WHAT IS NEEDED:
Turn the lines of the items below into a Markdown table with two columns, Row and Line: a row number in Row and the line itself in Line. Skip blank lines and leave the pictures out.

RECORDS SUPPLIED:
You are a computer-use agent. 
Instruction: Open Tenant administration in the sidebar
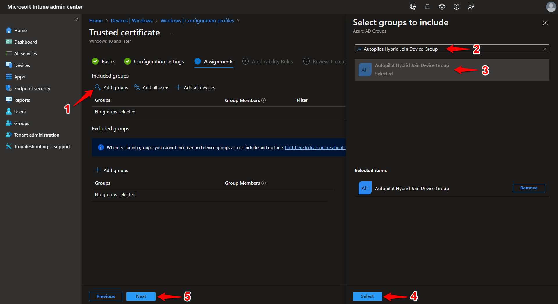pyautogui.click(x=36, y=135)
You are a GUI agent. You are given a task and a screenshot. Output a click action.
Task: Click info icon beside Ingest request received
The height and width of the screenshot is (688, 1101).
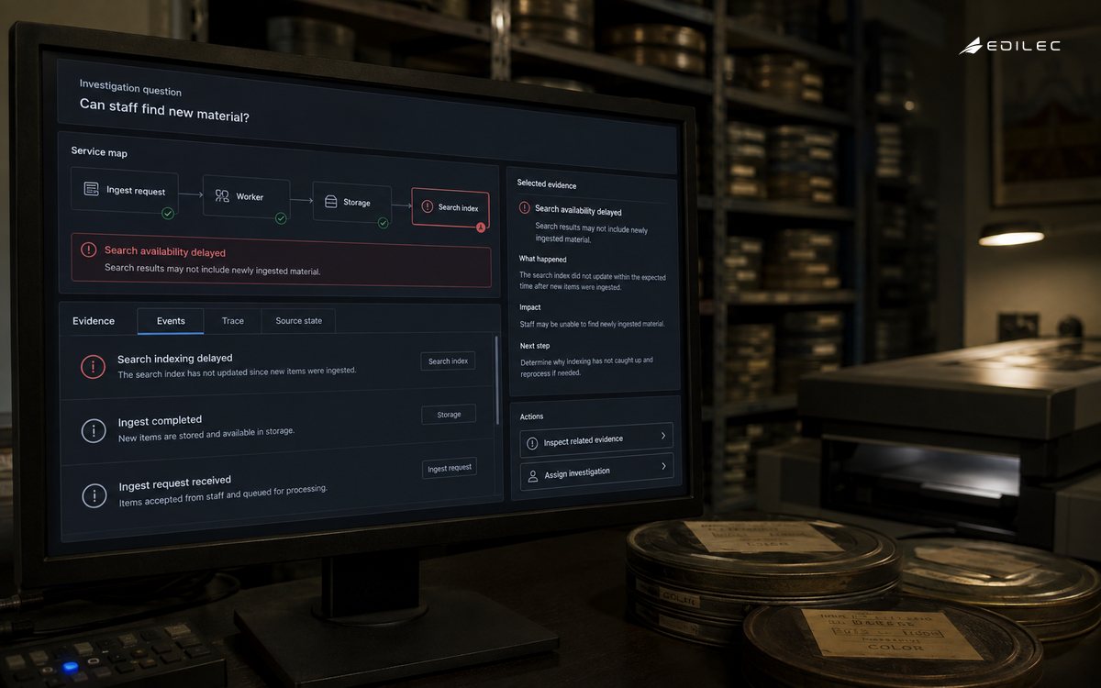pos(95,495)
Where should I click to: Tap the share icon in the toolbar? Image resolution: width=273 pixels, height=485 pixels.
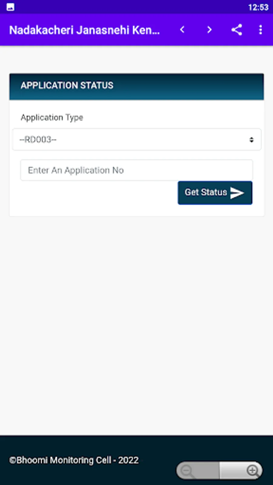(237, 30)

WRITTEN SOLUTION:
| Row | Line |
|---|---|
| 1 | You are a computer-use agent.  |
| 2 | Instruction: Open Tenant administration in the sidebar |
| 3 | pyautogui.click(x=36, y=135) |
| 4 | You are a GUI agent. You are given a task and a screenshot. Output a click action. |
| 5 | Task: Click info icon beside Ingest request received |
| 6 | The height and width of the screenshot is (688, 1101). |
| 7 | pos(95,495) |
| 8 | Where should I click to: Tap the share icon in the toolbar? Image resolution: width=273 pixels, height=485 pixels. |
| 9 | (237, 30) |